Within the state of Tennessee both parents are legally responsible for the financial support of their children, with the law stating that both parties, whether married or divorced are responsible for their child’s “care, nurture, welfare, education and support.”
Which Party Pays Child Support?
However, following a divorce, the parent in charge of paying child support and the amount of child support required by law is determined by a variety of factors, some of which include custody, income, the number of children, and the emotional and physical well being of the children.
In Tennessee child support cases there are two parties: the primary residential parent, with which the child resides primarily, and the alternate residential parent, who does not have primary custody of the child. Typically the alternate residential parent is responsible for paying child support to the primary residential parent, since it is assumed that the primary custodian is already providing financial support for the child.
If both parties split custody of the child equally, one party will still most likely owe the other party child support, unless each make the exact same income.
How is The Amount Determined?
Within the state of Tennessee, the amount of child support owed by the alternate residential parent is usually calculated based on the state’s Child Support Guidelines using a Child Support Worksheet.

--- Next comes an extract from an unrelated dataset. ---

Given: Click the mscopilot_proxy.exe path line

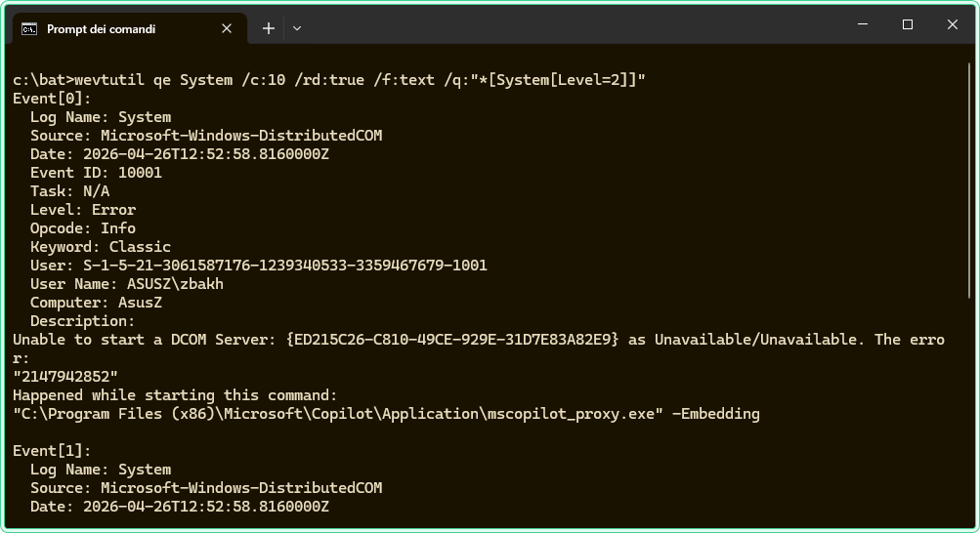Looking at the screenshot, I should pyautogui.click(x=386, y=414).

This worksheet calculates the Adjusted Gross Income of each parent, which includes salary, tips and wages as well as other sources of income such as pensions, retirement plans, social security benefits, unemployment payments, investment gains, alimony from previous marriages, and even gifts or winnings from the lottery.
The worksheet also factors in applicable deductions. These can include self employment taxes, credits for supporting other children, and social security benefits that a parent has collected on behalf of their child.
What if the Amount Calculated is Unfair?
Typically the Court will assume that the amount of child support determined by the state’s Child Support Worksheet is accurate. However, in certain instances the worksheet simply cannot factor in certain items that may affect the fairness of the payment.
In these instances the party that feels the final child support amount is unfair can request that the Court adjust the amount. If this is the case, you must demonstrate a legitimate reason that the payment should be adjusted. Some common factors affecting adjustments to child support payments include exorbitant medical or education expenses, travel expense, economic hardship, and special expenses such as summer camp or athletic clubs. Although these issues can affect the payment, it is ultimately up to the Court to act in a way that is best for all parties.
If you want to ensure that the amount of child support that you owe is properly calculated using the Child Support worksheet, Ken Phillips Law is here to help. We will help you calculate what you owe, and can also represent you if you feel that the amount of child support that you owe has been unfairly calculated. Contact us today, and we will help walk you through calculating child support in Tennessee.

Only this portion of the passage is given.